This week was a 1-2 punch against the much maligned Consumer Protection Finance Bureau

This week marked a 1-2 punch against the much maligned Consumer Protection Finance Bureau (CFPB) as not only was the overzealous government agency’s existence argued against in front of the 11-member court of appeals, but President Trump’s presented budget literally guts funding for the agency under the Republican president.

First – the court case:

Theodore Olson, an attorney for financial services company PHH Corp., the plaintiff in the case, sued the CFPB in 2014. He argued Wednesday before six Democratic-appointed judges and five Republican-appointed judges that such a structure gives the CFPB director more power than was intended by framers of the Constitution.

“You have a concentration of power,” Olsen told the judges. In creating the CFPB, he noted, “Congress itself understood and recognized that it was going further than it ever did before in limiting the President’s power.”  A single director who cannot be dismissed without cause, and with a term that potentially outstrips that of the president, limits the chief executive’s authority, he maintained.

and..

he court also could decide against the one-person directorship structure.

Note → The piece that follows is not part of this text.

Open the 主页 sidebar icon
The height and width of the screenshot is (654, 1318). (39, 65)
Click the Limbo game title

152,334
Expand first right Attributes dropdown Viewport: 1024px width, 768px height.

That would allow the president to appoint a several-member board, like with the Federal Trade Commission and the Securities and Exchange Commission.

Observers say a definitive decision may not be handed down for more than a year. By then, Cordray will be finishing his five-year term, anyway, and President Trump could appoint a new director.

A governing board would be fine with many in the financial services industry.

“We believe such a structure would allow for a diversity of views and expertise, as well as providing continuity through different administrations, rather than having a regulation yo-yo each time the director changed,” said Joe Gormley, assistant vice president and regulatory counsel for the Independent Community Bankers of America (ICBA), based in Washington, D.C.

Read that here.

And the coup de grâce, the Trump budget proposal:

Currently, the CFPB gets its funding from the Federal Reserve, but Trump’s budget would shift the CFPB’s appropriations process to Congress, a move that other Republicans have long pushed for.

In fact, recently Rep. Andy Barr, R-Ky., reintroduced the Taking Account of Bureaucrats’ Spending Act that would make the budget of the CFPB subject to congressional appropriations.

But Trump’s budget goes beyond that, calling for the reduction of the CFPB’s mandatory funding in 2018 and then reducing the CFPB’s budget to almost nothing in subsequent years.

The proposal regarding the CFPB is on page 158 of the 159-page budget, under the heading: “Restructure the Consumer Financial Protection Bureau.”

The proposal would cut the CFPB’s budget by $145 million in 2018, with the cuts increasing to more than $700 million by 2021.

and…

Here’s how the Trump budget proposal justifies the cuts to the CFPB’s budget:

“Restructuring the CFPB to refocus its efforts on enforcing enacted consumer protection laws is a necessary first step to scale back harmful regulatory impositions and prevent future regulatory hurdles that stunt economic growth and ultimately hurt the consumers that CFPB was originally created to protect. Furthermore, subjecting the reformed Agency to the appropriations process would provide the oversight necessary to impose financial discipline and prevent future overreach of the Agency into consumer advocacy and activism.”

As one might expect, Democrats greeted Trump’s CFPB proposal with a cold reception.

Read it all here.

A bad week for the CFPB, but a glimmer of hope to community lenders who have been finding themselves regulated out of business, as well as the consumers they serve.